Americans for Prosperity, a "grassroots" group funded by a dirty energy conglomerate, has been travelling around the US this year to protest cap and trade legislation. Next week, it's taking its show to Copenhagen.

AFP President Tim Phillips and policy director Phil Kerpen will be broadcasting live from the United Nations Climate Change Conference on the day that Barack Obama plans to attend the summit. They worry that the US is bowing to "international 'green' pressure," said Phillips in a press release, and intend to call attention to "international global warming alarmism."

AFP's "Hot Air Tour" has made 75 stops in the US to date, complete with an actual hot air balloon. But this is the group's first foray into an international forum. Christopher Monckton, one of the world's more zany climate change deniers, will be joining Phillips and Kerpen. (See also this piece I wrote about Monckton's appearances before Congress earlier this year.) And for those back home in the US, AFP is also planning "grassroots" viewing events around the country.

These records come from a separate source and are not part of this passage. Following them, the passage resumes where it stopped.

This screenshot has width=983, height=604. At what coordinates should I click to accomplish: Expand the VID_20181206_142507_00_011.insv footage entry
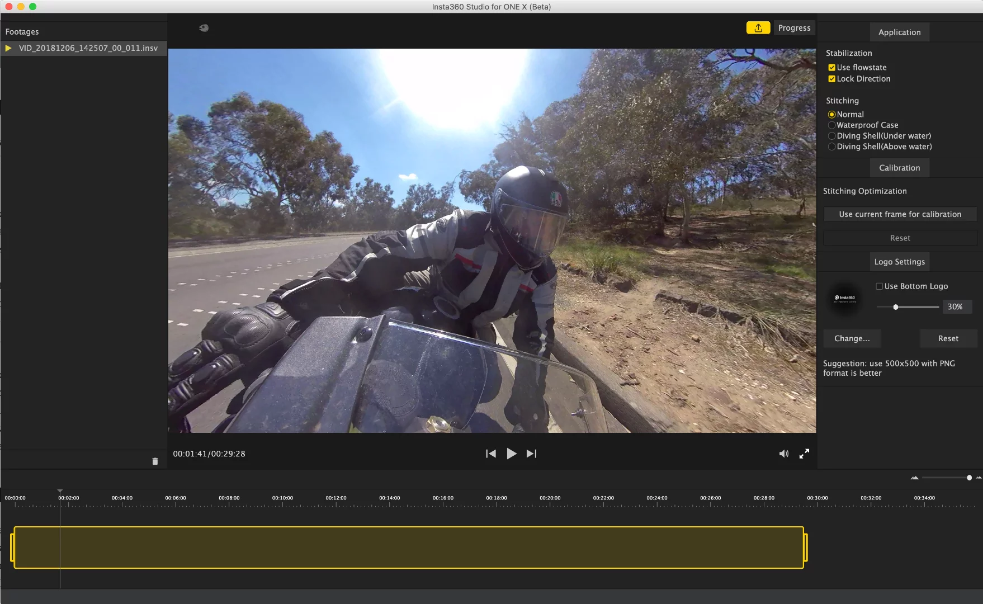coord(8,48)
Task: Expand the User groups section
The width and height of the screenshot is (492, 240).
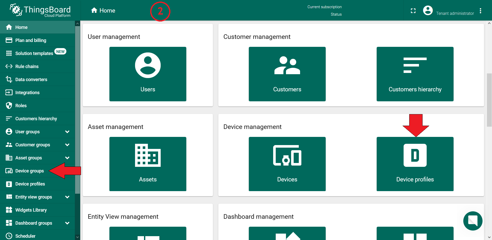Action: tap(67, 132)
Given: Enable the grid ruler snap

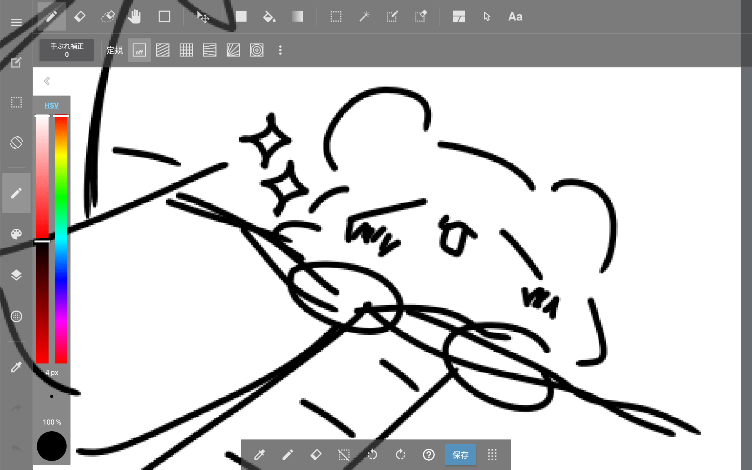Looking at the screenshot, I should click(x=186, y=51).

But there's nothing particularly "grassroots" about AFP. It's funded largely by Koch Industries, the oil and gas industry giant. Back when the organization was known as Citizens for a Sound Economy Foundation it also received money from ExxonMobil, before changing its name in 2003.

This year, the far-right news site WorldNetDaily has been consumed with "investigating" Barack Obama's eligibility to be president. But with the climate summit in Copenhagen approaching, WorldNetDaily has found some time to chase another big scandal: the coming era of one-world government, to be engineered by a secretive gaggle of world leaders using climate change as a cover. In order to report on this unfolding conspiracy, WND sought media credentials for its staff writer, Jerome Corsi. But the United Nations denied the request—and now WorldNetDaily is threatening to sue.

According to WND, a media co-ordinator named Axel Wuestenhagen turned down the website's request on the grounds that "advocacy publications of non-governmental or non-profit organizations do not qualify for media accreditation." WND's editor, Joseph Farah, counters that WND is an independent for-profit media corporation (the site also claims to be "the largest English-language independent Internet news agency.")

The UN announced earlier this week that it was suspending credential applications after receiving 5,000 requests, more than the venue at Copenhagen can hold. But it's possible that WND's journalistic track record didn't help its case, either. This year, WND published a document circulated by the queen bee of the birther movement, Orly Taitz, who claimed it was Barack Obama's Kenyan birth certificate. It was quickly shown to be a fake. Corsi, the staff writer that WND wanted to dispatch to Copenhagen, is the author of Unfit for Command, the book that fueled the swiftboating of John Kerry during the 2004 election. His second book, Obama Nation, was packed with so many errors that said it would take a separate book to list them all. Last month, he wrote a piece that falsely claimed that Nidal Hasan, the Fort Hood shooter, had advised the Obama transition team on homeland security matters.

WND's coverage of climate change has been similarly disingenuous. The site has published pieces—including some by Corsi—stating that the Earth is cooling, not warming, that science does not prove the existence of climate change, and that Obama's science czar, John Holdren, advocated forced abortions. Another piece observed that a British campaign to make children aware of energy efficiency was reminiscent of the Hitler Youth in Nazi Germany. WND has also sought to profit from its climate denialist stance. Its online store sells DVDs such as Global Warming or Global Governance? —just $14.99—which shows "how global governance puts global institutions that are not accountable to the American people in control of every aspect of our economy." Or, as WND editor Farah puts it: "These guys are essentially trying to take over the world." He's threatening to "aggressively" pursue all legal avenues should Corsi be denied access to the summit.